I sit bolt upright at the thought, clenching my fists. Faro gives me a quizzical smile.

“Do you want to fight, little sister?”

“Sorry, Faro, it’s not you, it’s just something I thought of…”

“Watch me instead. I’m going to do underwater somersaults.”

He dives in a pure, fluid line. I’ll never, ever be able to dive like that, no matter how much I practise. And those somersaults – his body is a blur, whipping the water into foam. Round and round, faster and faster until he breaks the surface, tosses back his long hair and calls triumphantly, “Did you see that, Sapphire?”

“It was great, Faro.”

He climbs out of the water again, and settles to watching sea anemones in a tiny pool on top of our rock. Faro can watch rock pools for hours. So can I usually, but not today – my thoughts keep pulling me back.

So we came back to our cottage in Senara. The Fortunes, who were renting our cottage, moved out when they heard we were homeless. They’ve rented another cottage nearby. Gloria Fortune came round on the first day we were back, with an apple pie. She knocked politely on our kitchen door as if she’d never lived here at all.

Everybody in Senara brought us furniture and food and clothes and blankets, as if we were refugees. It’s true that all our clothes were gone, and we didn’t have money to buy new ones, but I didn’t want to wear other people’s old stuff. Mum got an emergency payment from the insurance, so now at least we’ve all got new trainers and a set of new clothes each.

The restaurant where Mum worked has closed, like all the other restaurants in St Pirans. Mum’s got a temporary job at the pub here in Senara, four evenings a week.

We’re home again. We are really home.

Sometimes I can hardly believe those words. I wake up and expect to find myself in the little bedroom with the porthole window in St Pirans. But here I am, in my own bedroom with the ladder leading up to Conor’s attic. I feel something I can hardly describe. It’s like when you panic because you’re late and it’s Monday morning, and then you remember that it’s half-term. It’s like the sun coming out. Home. All the sounds and smells of our cottage are just right. I know where all the scuffs on the furniture have come from. I know why the living-room door doesn’t shut properly (because Conor smashed into it when he was learning karate). I know which birds sing in the tree outside the kitchen door.
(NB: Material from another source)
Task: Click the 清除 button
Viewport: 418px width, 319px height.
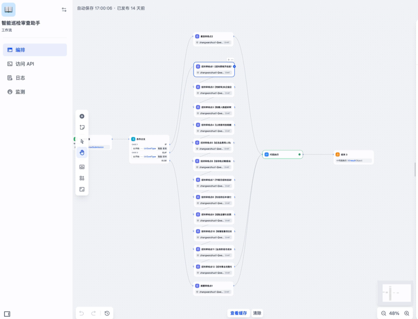Action: [x=257, y=313]
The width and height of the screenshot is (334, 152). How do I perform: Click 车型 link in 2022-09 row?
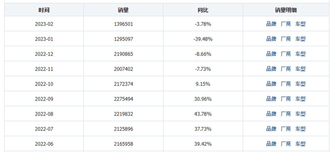tap(300, 99)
Every object in our cottage is like part of the family.

The Fortunes hadn’t changed much inside our cottage, but they did loads of work in the garden, getting it ready for spring planting, just as Dad used to do. I’m planting stuff every day now, all the things Dad used to plant: carrots and lettuces and tomato plants up against a sunny southern wall, and some strawberry runners that Granny Carne gave me. She gave me lots of seeds, too. Granny Carne doesn’t ever buy seed in packets, from shops. She saves it all from year to year, she says. She has seed you can’t get nowadays.

Dating back to the sixteenth century, I expect, I wanted to say, but I kept my mouth shut. You have to show respect to Granny Carne. Besides, it makes me dizzy when I try to think of all the time Granny Carne must have seen. All those lives coming and going.

Granny Carne went on carefully sorting seeds and putting them into brown wage envelopes marked in her strange, spiky handwriting. Finally she said, “If you can’t feed a family from a plot of land as good as you’ve got here, there’s something wrong with you.”

She bent down and crumbled a clod of earth between her fingers. “Respect the earth and give it back what it needs, and it’ll always feed you,” she said. The birds sang loudly, as if they agreed. Granny Carne touched an apple branch. “He’ll be covered with bloom this year,” she said. “Look at the buds.”